Dans l’intimité de la nuit, un verre de vin se donne à voir et non à boire

Samedi 29 février 2020 par Alexandre Abellan

« C’est un jeu, d’emblée, une posture – même et surtout si l’on feint de regarder ailleurs, de se livrer à la conversation » décrit Philippe Delerm.
« C’est un jeu, d’emblée, une posture – même et surtout si l’on feint de regarder ailleurs, de se livrer à la conversation » décrit Philippe Delerm. - crédit photo : DR
Fin observateur, l’écrivain donne sa vision d’un geste moins suspendu à la simple dégustation d’une bouteille qu’à une occasion de prendre le contrôle sur le temps.

Après la Première gorgée de bière et autres plaisirs minuscules, Philippe Delerm continue à disséquer les attitudes faussement détachées de ses contemporains dans l’Extase du selfie et autres gestes qui nous disent (édition du Seuil). Dans son chapitre « un verre sans le boire », l’écrivain se penche sur la pause du temps obtenue par des instants de pose.

« On a le verre de vin à la main, trois doigts en prise sur son galbe, le pouce vers le corps, l’index et le majeur dispensés de la mise en scène » décrit Philippe Delerm, précisant pour poser le décor que « c’est un geste du soir, plutôt quand on est deux » et que « c’est mieux quand il fait nuit dehors. On déambule de pièce en pièce, de lampe basse en livres dispersés. »

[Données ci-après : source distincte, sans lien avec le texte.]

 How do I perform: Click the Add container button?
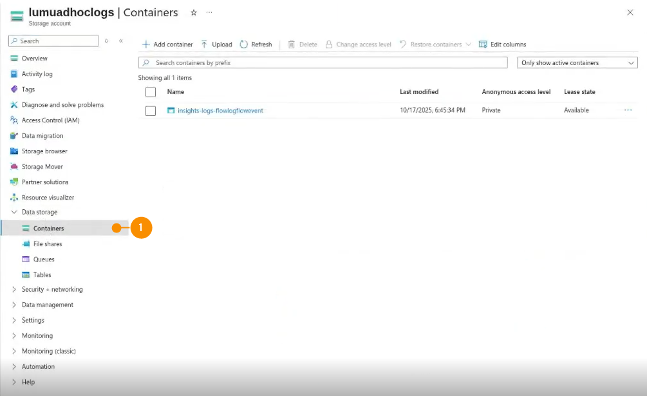click(x=167, y=44)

"Un soir qui veut se prolonger, qui se prolonge"

Affiché, ce fait de ne pas boire est une inaction promenée : « on ne prend pas un verre. On garde un verre dans sa main. On a goûté le vin à peine, ou pas, on ne s’en souvient plus, ce n’est vraiment pas ce qui compte. Il s’agit de tenir, de retenir, de différer, de ne rien entamer, le jeu est là » détaille Philippe Delerm. Pour l’écrivain, « voilà qu’on commande, simplement parce que le vin est à portée, que l’on n’engloutit pas, qu’on se refuse même à déguster, même à humer. C’est si bon d’inventer cette distance de la coupe aux lèvres. Mais le plaisir n’est en pas la cause ; le vin ne sera pas meilleur de toute cette attente. » Le tout étant au final qu’avec ce geste nocturne, « on devienne l’élégance un peu flatteuse d’un geste faussement distrait, l’éternité d’une soif qui jamais ne s’étanche ».